The reason is structural. Zelle is a bank-to-bank transfer service. It doesn't hold funds the way PayPal or Venmo do; it moves money directly between bank accounts the same way an ACH transfer would. The IRS treats Zelle like a wire, which means Zelle payments count toward 1099-NEC thresholds, and Zelle itself doesn't file a 1099-K.

If you pay a contractor $1,200 via Zelle in a calendar year, you owe them a 1099-NEC. If a client pays you $1,200 via Zelle, they owe you one.

This is the single most common 1099 confusion I see, including in my own first January. Zelle feels like a platform. It isn't, for tax purposes.

At filing time

For income you received (what goes on Schedule C):

Track the actual dollars you received during the year. The 1099s are confirmations of what was reported, not the source of truth. Your bank account is. If your records show $84,000 in revenue and the 1099s you receive add up to $79,000, the $84,000 is what you report. The gap is usually clients under the $600 NEC threshold who didn't have to file one, or platforms whose threshold you didn't hit.

Don't add 1099-NEC and 1099-K totals together. That's the double-counting trap. The IRS matching system already accounts for the split.

The actual-dollars number from your records is also the input to your quarterly estimated tax calculations during the year. The forms come in January; the planning happens twelve months earlier.

For payments you sent (1099s you owe to contractors):

Track which contractors you paid $600 or more in the year, and which payment methods you used. Anything paid via direct methods (check, ACH, Zelle, cash) needs a 1099-NEC. Anything paid via platforms (PayPal goods-and-services, Stripe, Square, Venmo business) does not need an NEC from you; the platform reports those.

A working system: tag every contractor payment in your records with the method used at the moment you log it. At year-end, filter for direct-method payments above $600 per contractor. Those are the NECs you owe.

What I do now

The reason this came up at all, for me, is that I'd been tracking contractor payments in a spreadsheet without recording the payment method, and at year-end I had no way to tell which payments needed a 1099-NEC. I ended up digging through bank statements to reconstruct the classification, which took most of a Saturday.

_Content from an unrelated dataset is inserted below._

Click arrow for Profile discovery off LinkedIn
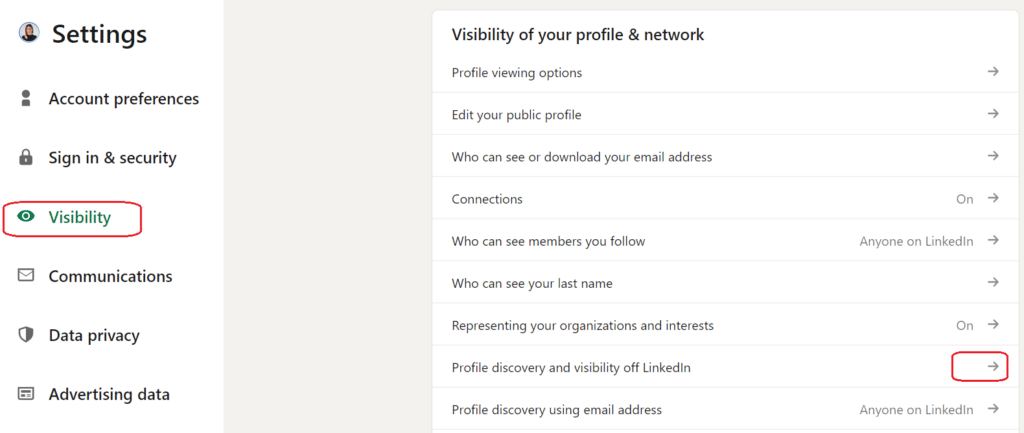 coord(993,366)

The version of TaliiVue I ended up building tracks the payment method on every transaction by design. The 1099-NEC Tracker flags only the direct-method payments against each contractor's running total, so the year-end question of "who needs an NEC" is already answered when I get there.

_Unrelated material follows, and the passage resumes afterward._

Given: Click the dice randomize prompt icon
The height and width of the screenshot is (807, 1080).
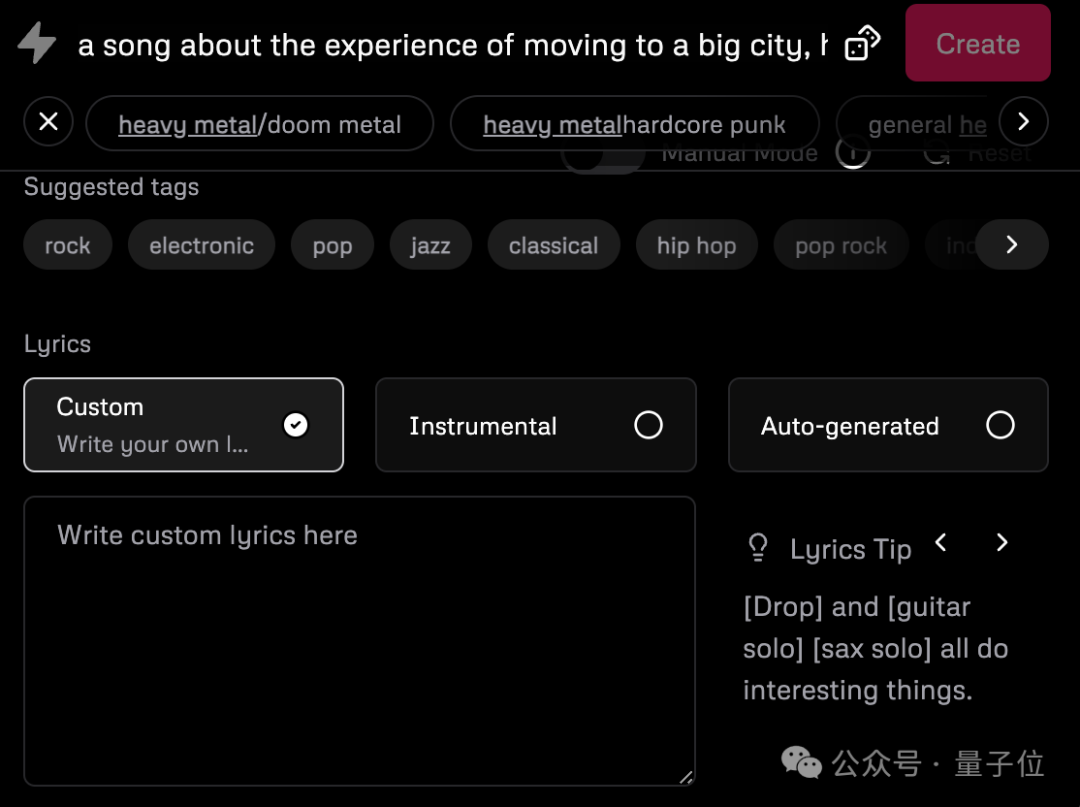Looking at the screenshot, I should 862,43.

If you're building your own system, the small thing to do is record the payment method on every contractor payment the moment you enter it. Sorting it out later costs an order of magnitude more time than recording it in the first place.

The 1099-NEC vs 1099-K distinction is bureaucratic, but the underlying logic is simple. The IRS wants every dollar reported once. Direct payments get reported by the parties (client files an NEC, you report on your return). Platform payments get reported by the platform (1099-K) and you also report on your return. The split is who's responsible for the paperwork, not who's responsible for the tax.

If the forms don't match your records, your records are usually right. The forms are based on thresholds and classifications that don't always cover every dollar you received. Trust the bank statements; treat the 1099s as confirmations.

The first January is the scary one. The fourth January is just paperwork.

Planning, not advice. Consult a qualified CPA for your specific situation, especially if you receive 1099s that don't match your records.